Driver Mark Martin and crew chief Alan Gustafson look over their Sprint Cup car at Kansas. Was it barely legal again? (Photo by Matthew Stockman/Getty Images)

Larry Woody | Senior Writer

I still don’t understand exactly what went down last week when NASCAR warned a couple of championship contenders that they were about to step out of bounds.

But I’ve got a sneaking suspicion.

I think what we saw was yet another case of NASCAR looking out for the rich & famous – the same NASCAR that earlier this year hammered the poor & unknown.

Mark Martin and Jimmie Johnson got a “warning” from inspectors that their cars were ‘close to failing inspection.”

I wasn’t aware that NASCAR had an early-warning system. I thought a car was either legal or illegal. I didn’t realize there was a third category, “barely legal.”

“There was no room to breathe,” said Sprint Cup director John Darby about the odd doings. “Both cars passed inspection or we would be having a whole new conversation.”

If the cars were legal, who cares if there was “breathing room?” That’s what mechanics are supposed to do – push the envelope right to the edge. If they go over the edge, then NASCAR is supposed to nail them.

As I read the story I wondered if Carl Long got a similar “warning.” Remember Carl Long? The NASCAR nobody who was given a veritable career death sentence for having an old clunker that narrowly flunked inspection at a non-points race in Charlotte.

Carl Long didn’t get a friendly warning from kindly inspectors. He got nailed.

NASCAR obviously wanted to make darn sure that Martin and Johnson, 1-2 in the standings, didn’t get caught with illegal cars. That would have put officials in an awkward position.

Having penalized Long and parked him for several races – zero tolerance, they said – they couldn’t allow Martin and Johnson to simply skate. NASCAR would have been forced to do SOMETHING.

Yet even the slightest penalty for the two frontrunners would drastically affect the standings and throw the air-tight championship chase into turmoil.

And so NASCAR decided it was better to issue a warning now than to be forced to write a ticket later.

I’m sure Mark and Jimmie are grateful. At the same time, I’ll bet Carl Long wonders what happened to HIS warning.

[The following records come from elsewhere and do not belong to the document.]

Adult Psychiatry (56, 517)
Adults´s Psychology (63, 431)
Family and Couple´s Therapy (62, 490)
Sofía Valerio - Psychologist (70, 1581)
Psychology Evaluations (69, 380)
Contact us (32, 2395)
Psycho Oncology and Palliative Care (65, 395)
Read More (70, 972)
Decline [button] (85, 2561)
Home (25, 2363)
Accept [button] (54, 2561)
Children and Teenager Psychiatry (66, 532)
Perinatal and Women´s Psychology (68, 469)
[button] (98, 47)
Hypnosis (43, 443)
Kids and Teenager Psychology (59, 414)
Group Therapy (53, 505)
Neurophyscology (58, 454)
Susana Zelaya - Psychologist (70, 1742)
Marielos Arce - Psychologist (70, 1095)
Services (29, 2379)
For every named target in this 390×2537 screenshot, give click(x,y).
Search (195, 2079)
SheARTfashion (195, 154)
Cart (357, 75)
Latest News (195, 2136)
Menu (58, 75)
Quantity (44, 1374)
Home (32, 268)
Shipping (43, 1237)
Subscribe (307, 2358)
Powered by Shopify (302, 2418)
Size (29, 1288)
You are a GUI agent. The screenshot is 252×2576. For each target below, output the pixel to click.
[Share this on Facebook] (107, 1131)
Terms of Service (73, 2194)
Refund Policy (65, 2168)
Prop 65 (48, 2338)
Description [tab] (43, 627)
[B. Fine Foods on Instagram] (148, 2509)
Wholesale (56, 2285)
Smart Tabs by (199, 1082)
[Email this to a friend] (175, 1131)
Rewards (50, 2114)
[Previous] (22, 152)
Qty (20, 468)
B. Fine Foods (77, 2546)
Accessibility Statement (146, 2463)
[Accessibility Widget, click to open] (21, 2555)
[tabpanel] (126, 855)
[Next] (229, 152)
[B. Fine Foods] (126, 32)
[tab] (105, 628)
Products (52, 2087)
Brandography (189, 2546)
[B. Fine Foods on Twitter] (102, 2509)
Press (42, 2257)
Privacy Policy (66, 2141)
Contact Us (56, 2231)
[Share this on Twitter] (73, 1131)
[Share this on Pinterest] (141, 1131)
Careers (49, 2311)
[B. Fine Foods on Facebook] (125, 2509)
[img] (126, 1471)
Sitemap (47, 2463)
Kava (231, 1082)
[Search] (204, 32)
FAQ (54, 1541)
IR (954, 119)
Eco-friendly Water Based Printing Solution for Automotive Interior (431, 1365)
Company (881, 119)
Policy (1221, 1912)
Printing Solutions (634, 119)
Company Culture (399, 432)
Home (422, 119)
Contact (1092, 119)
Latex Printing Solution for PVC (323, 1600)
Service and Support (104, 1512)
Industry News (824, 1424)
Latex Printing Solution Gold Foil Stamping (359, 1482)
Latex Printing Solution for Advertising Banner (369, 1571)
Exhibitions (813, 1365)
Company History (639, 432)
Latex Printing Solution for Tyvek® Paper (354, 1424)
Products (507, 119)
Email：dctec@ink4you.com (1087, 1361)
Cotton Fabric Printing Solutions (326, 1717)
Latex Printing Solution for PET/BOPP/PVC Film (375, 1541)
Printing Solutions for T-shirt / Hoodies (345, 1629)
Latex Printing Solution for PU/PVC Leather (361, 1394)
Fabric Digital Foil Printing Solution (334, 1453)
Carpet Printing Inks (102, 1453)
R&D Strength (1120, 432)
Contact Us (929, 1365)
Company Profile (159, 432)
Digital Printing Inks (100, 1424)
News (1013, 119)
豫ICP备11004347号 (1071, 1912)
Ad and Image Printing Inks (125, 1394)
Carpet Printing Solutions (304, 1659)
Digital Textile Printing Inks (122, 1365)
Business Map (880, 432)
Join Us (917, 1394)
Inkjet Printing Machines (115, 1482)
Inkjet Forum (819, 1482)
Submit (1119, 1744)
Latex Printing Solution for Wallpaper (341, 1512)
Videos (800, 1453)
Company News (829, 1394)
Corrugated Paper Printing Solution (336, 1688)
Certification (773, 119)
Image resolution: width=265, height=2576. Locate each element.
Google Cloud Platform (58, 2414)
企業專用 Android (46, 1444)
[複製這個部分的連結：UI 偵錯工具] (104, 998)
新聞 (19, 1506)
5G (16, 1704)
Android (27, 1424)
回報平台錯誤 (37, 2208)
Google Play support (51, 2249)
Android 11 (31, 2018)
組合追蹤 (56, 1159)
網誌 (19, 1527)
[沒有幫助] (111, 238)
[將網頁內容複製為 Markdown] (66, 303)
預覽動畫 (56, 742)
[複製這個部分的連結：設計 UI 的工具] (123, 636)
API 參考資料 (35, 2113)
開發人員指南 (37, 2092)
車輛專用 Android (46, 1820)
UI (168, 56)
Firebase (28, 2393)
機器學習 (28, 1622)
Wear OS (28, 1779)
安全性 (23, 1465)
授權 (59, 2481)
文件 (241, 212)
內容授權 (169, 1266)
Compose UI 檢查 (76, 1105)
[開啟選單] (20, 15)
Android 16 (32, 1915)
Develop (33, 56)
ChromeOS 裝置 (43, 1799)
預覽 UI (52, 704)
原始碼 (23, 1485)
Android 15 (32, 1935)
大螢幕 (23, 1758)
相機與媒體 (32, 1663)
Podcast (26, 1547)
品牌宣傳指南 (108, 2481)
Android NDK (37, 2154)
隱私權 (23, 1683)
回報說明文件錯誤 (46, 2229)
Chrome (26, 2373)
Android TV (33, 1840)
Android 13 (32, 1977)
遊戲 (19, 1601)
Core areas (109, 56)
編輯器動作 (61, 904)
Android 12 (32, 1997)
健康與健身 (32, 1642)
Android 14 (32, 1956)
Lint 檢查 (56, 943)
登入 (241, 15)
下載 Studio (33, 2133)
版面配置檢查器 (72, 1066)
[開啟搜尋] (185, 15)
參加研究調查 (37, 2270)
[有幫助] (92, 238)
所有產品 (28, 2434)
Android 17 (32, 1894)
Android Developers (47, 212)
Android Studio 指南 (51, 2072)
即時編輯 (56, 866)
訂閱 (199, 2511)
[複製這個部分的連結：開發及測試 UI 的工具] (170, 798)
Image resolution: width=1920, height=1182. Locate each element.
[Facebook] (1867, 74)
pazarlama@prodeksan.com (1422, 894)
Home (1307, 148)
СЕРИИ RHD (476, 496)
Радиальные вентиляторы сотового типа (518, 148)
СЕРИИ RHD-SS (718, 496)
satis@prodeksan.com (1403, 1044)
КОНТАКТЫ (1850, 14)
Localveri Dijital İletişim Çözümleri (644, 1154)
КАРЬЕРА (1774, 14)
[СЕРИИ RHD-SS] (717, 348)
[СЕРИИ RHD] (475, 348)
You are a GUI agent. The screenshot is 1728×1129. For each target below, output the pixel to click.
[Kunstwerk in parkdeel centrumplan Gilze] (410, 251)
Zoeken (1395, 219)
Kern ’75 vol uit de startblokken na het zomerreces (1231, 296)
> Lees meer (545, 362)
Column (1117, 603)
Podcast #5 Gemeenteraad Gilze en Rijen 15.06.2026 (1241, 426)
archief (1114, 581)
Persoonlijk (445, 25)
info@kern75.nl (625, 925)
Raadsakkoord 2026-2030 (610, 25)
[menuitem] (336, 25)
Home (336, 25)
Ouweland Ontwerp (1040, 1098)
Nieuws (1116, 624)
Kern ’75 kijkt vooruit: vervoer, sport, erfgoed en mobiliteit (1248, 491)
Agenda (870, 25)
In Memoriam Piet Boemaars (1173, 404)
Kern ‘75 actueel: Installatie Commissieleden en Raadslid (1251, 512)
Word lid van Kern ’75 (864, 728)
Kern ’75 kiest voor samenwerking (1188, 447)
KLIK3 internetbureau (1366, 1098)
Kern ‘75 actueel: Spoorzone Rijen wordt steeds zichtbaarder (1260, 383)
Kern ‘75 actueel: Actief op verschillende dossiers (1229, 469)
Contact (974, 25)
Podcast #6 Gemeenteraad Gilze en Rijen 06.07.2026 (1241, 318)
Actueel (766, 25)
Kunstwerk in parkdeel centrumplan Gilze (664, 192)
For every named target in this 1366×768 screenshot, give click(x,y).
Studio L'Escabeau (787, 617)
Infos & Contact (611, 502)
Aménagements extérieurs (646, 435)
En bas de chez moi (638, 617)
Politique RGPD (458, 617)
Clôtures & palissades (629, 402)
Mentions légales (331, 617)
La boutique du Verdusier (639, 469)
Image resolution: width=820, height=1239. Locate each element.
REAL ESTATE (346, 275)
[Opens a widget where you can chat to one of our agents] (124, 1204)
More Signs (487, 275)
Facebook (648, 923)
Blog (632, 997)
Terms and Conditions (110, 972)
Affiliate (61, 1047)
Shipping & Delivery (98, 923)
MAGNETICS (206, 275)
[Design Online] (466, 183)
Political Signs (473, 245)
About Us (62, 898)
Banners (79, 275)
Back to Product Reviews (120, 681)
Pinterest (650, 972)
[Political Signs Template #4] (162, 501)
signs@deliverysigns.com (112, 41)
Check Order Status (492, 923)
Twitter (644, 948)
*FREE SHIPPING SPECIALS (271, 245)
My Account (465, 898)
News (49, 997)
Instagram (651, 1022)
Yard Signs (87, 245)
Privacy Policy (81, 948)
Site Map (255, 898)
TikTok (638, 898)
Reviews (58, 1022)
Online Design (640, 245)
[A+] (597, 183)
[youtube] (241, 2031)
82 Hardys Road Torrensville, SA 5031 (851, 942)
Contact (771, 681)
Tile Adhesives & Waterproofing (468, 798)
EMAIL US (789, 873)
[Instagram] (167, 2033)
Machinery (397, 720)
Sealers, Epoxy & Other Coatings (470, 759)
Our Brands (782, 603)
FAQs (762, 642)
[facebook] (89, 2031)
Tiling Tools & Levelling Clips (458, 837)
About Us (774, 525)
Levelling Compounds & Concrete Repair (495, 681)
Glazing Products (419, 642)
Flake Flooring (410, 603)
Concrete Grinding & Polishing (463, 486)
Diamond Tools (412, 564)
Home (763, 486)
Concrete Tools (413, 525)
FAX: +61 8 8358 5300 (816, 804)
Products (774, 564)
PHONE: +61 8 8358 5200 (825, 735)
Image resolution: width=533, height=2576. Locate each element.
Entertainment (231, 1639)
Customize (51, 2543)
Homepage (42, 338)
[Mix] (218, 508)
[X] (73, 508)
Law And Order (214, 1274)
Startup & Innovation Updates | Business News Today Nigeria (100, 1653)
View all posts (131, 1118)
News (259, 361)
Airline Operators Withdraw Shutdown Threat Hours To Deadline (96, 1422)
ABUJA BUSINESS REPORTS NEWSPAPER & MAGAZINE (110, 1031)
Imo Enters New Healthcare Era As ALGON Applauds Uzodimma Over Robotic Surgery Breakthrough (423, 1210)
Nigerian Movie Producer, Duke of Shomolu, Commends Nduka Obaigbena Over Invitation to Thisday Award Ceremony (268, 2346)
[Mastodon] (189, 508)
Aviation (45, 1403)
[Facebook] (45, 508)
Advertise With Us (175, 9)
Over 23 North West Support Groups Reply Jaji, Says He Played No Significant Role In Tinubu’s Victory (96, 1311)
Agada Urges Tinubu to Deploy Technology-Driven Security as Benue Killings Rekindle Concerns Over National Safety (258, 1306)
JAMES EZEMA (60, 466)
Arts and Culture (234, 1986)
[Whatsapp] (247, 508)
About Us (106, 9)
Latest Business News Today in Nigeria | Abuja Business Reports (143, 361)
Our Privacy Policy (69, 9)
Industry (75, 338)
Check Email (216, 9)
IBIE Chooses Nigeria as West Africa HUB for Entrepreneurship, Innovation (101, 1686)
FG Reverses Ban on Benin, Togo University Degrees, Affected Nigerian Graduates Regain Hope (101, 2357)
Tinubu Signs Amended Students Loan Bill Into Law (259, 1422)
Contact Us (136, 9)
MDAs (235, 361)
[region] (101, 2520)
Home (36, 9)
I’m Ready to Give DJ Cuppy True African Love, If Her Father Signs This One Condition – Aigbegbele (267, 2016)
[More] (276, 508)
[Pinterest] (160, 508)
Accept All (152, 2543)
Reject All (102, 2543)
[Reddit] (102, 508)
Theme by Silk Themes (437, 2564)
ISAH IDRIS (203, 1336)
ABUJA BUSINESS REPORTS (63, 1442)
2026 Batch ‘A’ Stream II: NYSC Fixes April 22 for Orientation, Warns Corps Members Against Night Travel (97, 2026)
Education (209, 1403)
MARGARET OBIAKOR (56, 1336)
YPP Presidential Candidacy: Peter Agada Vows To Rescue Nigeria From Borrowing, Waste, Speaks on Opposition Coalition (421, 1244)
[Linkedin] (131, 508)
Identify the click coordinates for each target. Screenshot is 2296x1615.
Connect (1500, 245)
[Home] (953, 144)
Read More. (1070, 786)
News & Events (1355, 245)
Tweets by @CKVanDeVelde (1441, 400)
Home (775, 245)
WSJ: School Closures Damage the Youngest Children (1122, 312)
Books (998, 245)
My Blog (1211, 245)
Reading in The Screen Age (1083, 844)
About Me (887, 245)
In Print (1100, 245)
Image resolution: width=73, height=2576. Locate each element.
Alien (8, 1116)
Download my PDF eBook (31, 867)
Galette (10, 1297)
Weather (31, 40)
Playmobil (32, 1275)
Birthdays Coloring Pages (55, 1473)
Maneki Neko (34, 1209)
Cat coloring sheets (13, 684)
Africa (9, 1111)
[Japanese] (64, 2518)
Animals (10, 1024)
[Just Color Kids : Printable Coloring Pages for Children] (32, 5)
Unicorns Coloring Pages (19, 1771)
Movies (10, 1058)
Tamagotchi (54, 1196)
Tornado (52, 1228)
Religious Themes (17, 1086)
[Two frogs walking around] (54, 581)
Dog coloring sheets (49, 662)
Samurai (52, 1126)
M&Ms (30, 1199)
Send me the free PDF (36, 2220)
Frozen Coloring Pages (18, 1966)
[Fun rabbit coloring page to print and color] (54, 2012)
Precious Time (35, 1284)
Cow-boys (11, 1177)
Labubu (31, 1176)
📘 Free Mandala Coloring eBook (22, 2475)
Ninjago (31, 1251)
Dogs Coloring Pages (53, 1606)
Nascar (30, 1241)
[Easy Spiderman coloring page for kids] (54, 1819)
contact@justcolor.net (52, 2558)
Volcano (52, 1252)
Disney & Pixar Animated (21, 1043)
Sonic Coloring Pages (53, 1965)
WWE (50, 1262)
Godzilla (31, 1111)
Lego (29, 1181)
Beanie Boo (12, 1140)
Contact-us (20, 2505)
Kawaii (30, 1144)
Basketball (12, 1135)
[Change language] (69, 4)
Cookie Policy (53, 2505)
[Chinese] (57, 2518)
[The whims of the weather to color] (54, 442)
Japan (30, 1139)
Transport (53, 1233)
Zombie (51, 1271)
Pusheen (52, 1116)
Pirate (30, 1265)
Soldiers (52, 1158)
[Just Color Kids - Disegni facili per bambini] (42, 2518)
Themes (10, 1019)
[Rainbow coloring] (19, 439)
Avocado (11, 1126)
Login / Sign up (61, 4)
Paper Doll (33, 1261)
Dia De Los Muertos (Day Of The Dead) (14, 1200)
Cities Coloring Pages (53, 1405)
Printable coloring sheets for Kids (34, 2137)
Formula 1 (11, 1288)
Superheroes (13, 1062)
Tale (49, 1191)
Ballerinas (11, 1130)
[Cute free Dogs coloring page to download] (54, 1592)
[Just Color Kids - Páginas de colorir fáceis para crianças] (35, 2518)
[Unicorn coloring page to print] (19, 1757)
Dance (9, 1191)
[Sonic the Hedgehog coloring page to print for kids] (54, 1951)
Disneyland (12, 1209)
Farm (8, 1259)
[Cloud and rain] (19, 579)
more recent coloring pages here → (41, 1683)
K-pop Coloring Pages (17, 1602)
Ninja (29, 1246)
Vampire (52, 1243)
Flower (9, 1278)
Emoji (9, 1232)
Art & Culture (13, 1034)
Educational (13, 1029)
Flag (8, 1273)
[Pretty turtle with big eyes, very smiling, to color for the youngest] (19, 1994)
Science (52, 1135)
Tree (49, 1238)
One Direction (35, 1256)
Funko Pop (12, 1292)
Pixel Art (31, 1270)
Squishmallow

– Larry Woody can be reached at lwoody@racintoday.com

| Senior Writer, RacinToday.com Wednesday, October 7 2009


  • OLDMAN724 says:


  • larry woody says:

    MiK, you make a good point, but can you explain why it was necessary to issue a statement announcing that the two cars were legal?
    Isn’t that like calling a press conference to announce that two planes that weren’t in trouble landed safely?

  • Ryan Adam says:

    Hendrick have to 2 Mantra in their Shop
    1.Screw The Rules!!! I Have Money!!!!!
    2.If Your not cheating, Then your not Winning

  • MiK Watson says:

    You are missing a fine line here. The #5 & #48 were NOT deemed out of spec. No matter how much hand-wringing you do, no matter how much Roush grouses, no matter how close they got, They were in spec. thusly, no penalty.

    Carl Long, on the other hand, WAS out of spec. and not just .17 cubic inches either! A whopping 8.17 cubic inches, totaling approximately 25 extra HP. THAT’s what he was fined for. The rules state that 350cid is the max displacement, with NASCAR allowing 8cid more for tolerance. The engine was over…no question.

    And very much a different case than Hendricks’ boys.

    By-the-by, NASCAR should have went after the engine builders for Carl. Getting thrown off the track for a week woulda insured they built them in spec, for sure.

    • Kiltie says:

      I totally agree with this comment. Some people are just never satisfied and have to keep up all the conspiracy theories.

      The cars were “LEGAL”. End of story! Please find something else to write about.


    • kentuckynascar1 says:

      NASCAR rules states that the maximum displacement is 358 ci, not 350 ci. So, Carl Long was out by 0.17 ci.

  • owlafaye says:

    NASCAR fiddles with everything far too much.

    They are going to legislate themselves into an also-ran situation as far as major broadcast sports go.